Tight level banding works in a Dragon Quest-like setup, where the player is strictly led along and each new area is a microcosm of the leveling curve, presenting as very difficult when first entered and then, with a level-up or two, moving to fair and then trivial.
My favorite way to balance this is s-curve shaped; enemies get significantly easier or harder just a level below or above the player, but this slows down and caps so that no enemy is truly trivialized and or impossible – it’s really obvious in Destiny when running through low-end content that they still take a few body shots.
Most of the party members band together to exact revenge upon the Mechon for killing loved ones. But I love how Heropon Riki—the cutesy/comedy-relief animal friend—joins up because he’s being extorted and possibly cuckolded by his village elder.
Just a friendly reminder that XenobladeX is coming soon to your nintendo switch
I’ve always wanted to play this since I never owned a Wii U and I enjoyed the first game for what it was (an ok game with occasionally nice music)

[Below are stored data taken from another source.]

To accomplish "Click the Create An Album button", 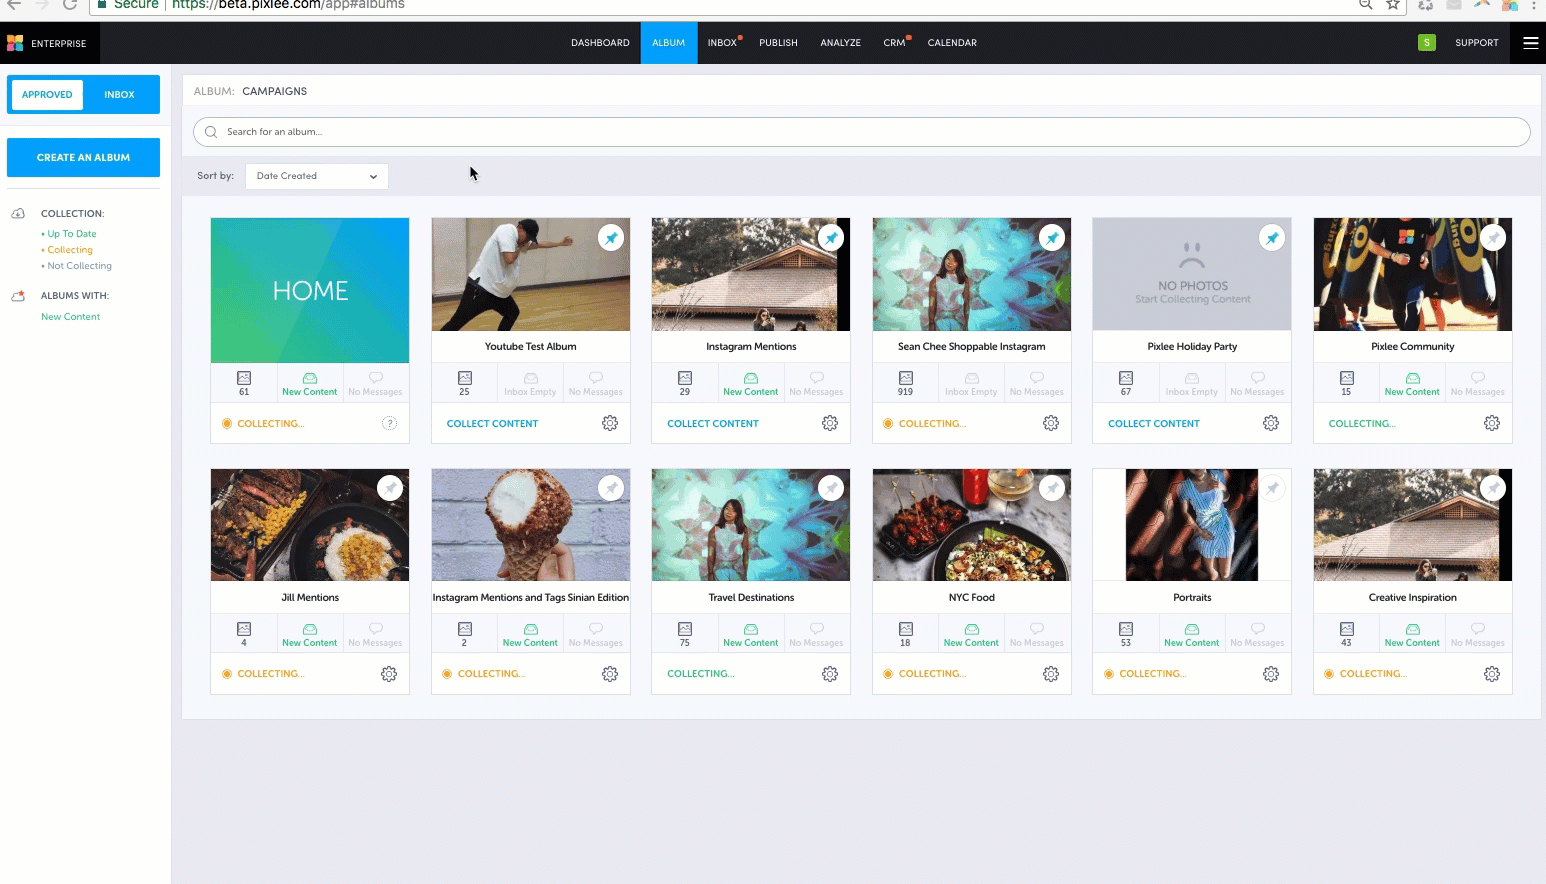I will click(x=83, y=158).
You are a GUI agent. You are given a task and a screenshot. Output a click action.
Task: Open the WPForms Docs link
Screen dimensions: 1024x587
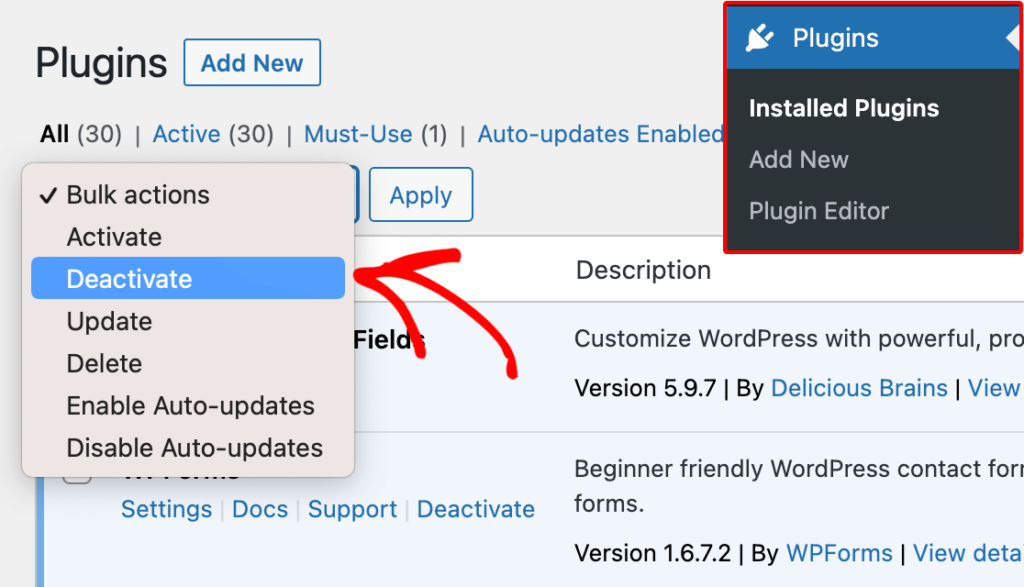260,509
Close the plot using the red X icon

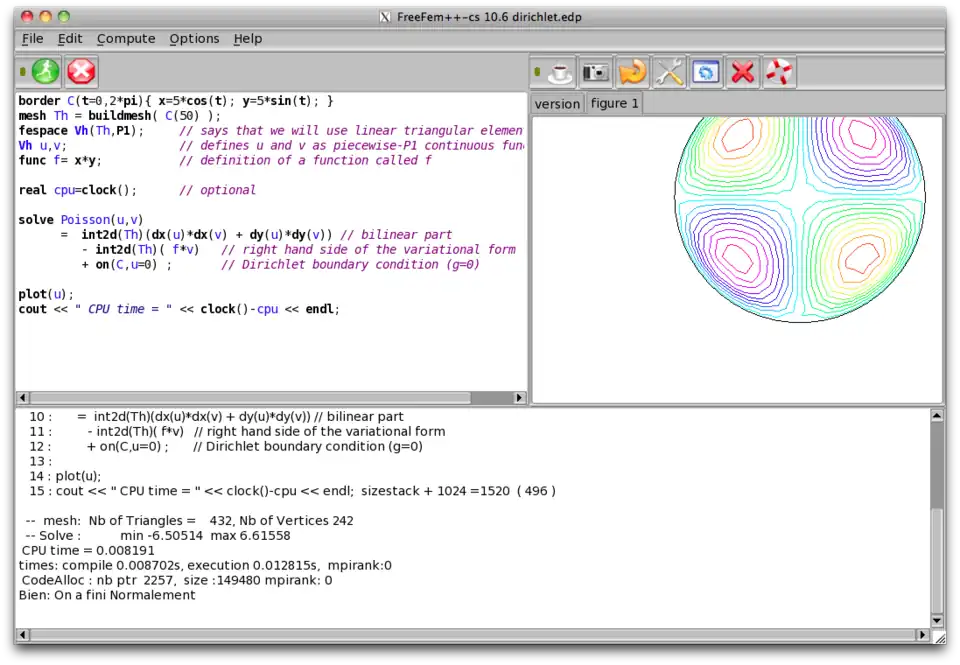point(742,72)
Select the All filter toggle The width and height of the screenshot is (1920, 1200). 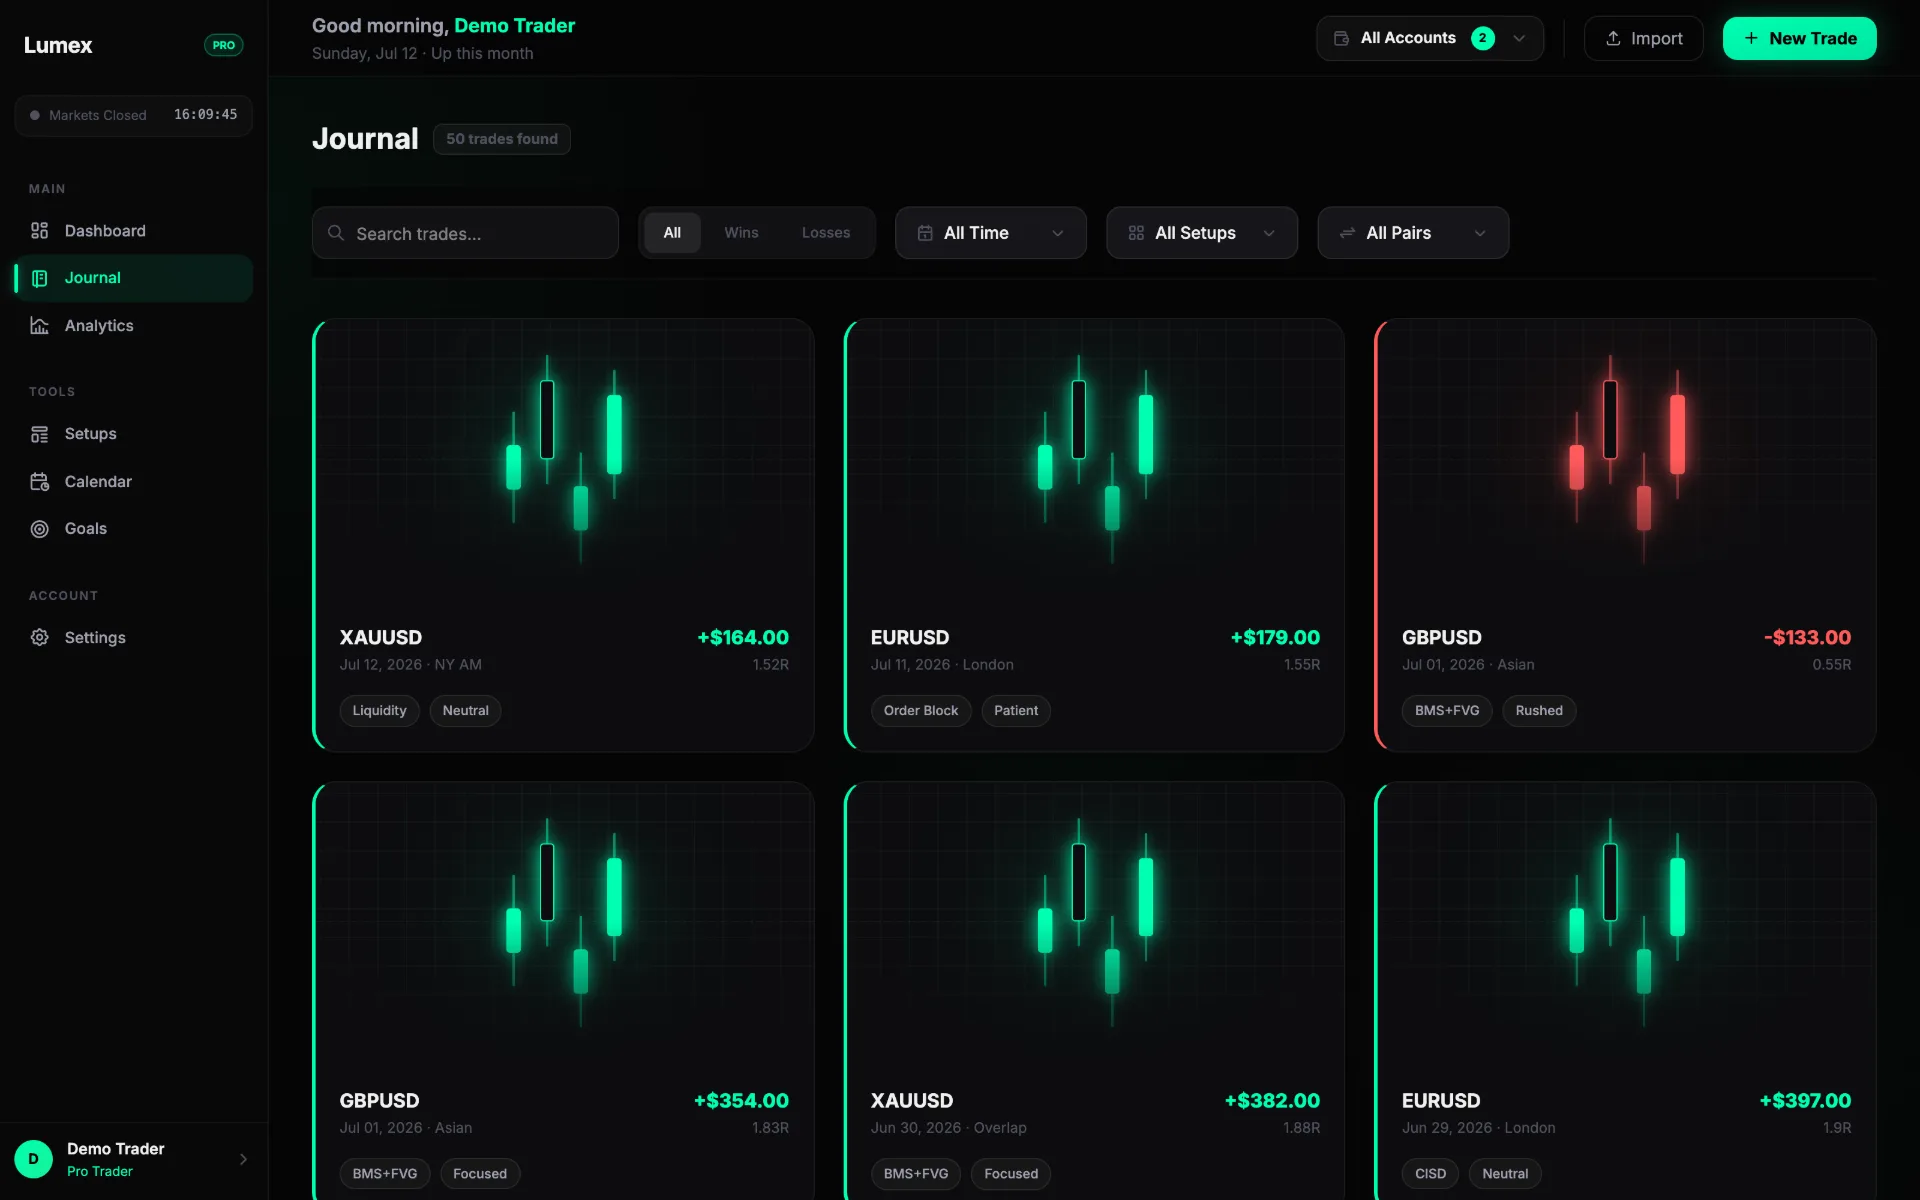click(672, 233)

I had it in my head this whole time that X was an interesting game (at least in an expensive trainwreck kind of way) so I had been planning on buying this remaster for months, but today browsing some gameplay footage of the wii u version I’ve decided it actually seems pretty bad lol. I don’t like the music
I had the same feeling too - I think it just looks more interesting than the other Xenoblades because of the environments, mech, scale, seemingly lack of real characters or interesting in showing them
I can’t see myself playing another game with that braindead « please enjoy pushing the big buttons » battle system though
I still bought it!! I was too attracted by the powerful images of « a normal coffee shop » and « a cat having a little nap under a table » in Neo Los Angeles on another planet. That and the super floaty Super Mario jump.
The setup is impressive honestly. Opposite, incomparably strong alien forces decide to fight each other near Earth, and the planet gets obliterated as collateral. It’s dizzying. Parts of humanity boards spaceships to flee before the planet explodes, but most spaceships get destroyed in the process.
Bad news: only a minuscule portion of the population survived. Worse news: they’re all North Americans. Their ship crashes on a planet and society rebuilds on its remains. The surface area is small. The urbanist in you thinks humanity could use this opportunity to build efficient, mixed-use housing, with heavy reliance on public transportation and pedestrian-friendly infrastructure. Instead, there is a suburbs area, a shopping area, and two work areas, and they use cars to go in-between everything.
The dream of going from your suburbs to a clothing store in your car is kept alive. At what cost?
Fuel is a scarce resource. Humanity explores the planet, while exterminating the indigenous wildlife, to get more.
While you think this might be « a grim reflection on how humanity will never escape its appetite for consumption and colonization » the game disagrees and thinks this is « cool as shit »
Battle system still feels like the game dangling keys in front of me though, and this is probably what will make me ultimately check out, but I love exploration in the game. It feels like a super expanded PS2 game instead of a modern title, which I very much appreciate.
Everytime the game spectacularly fumbles something, I’m like « hell yeah, this stuff why it’s the black sheep of the franchise and I can just not care » New Los Angeles has the worst background music I’ve ever heard? I disable music in the menus. Cutscene direction is at PS2 Tales Of level? I check my phone. Etc.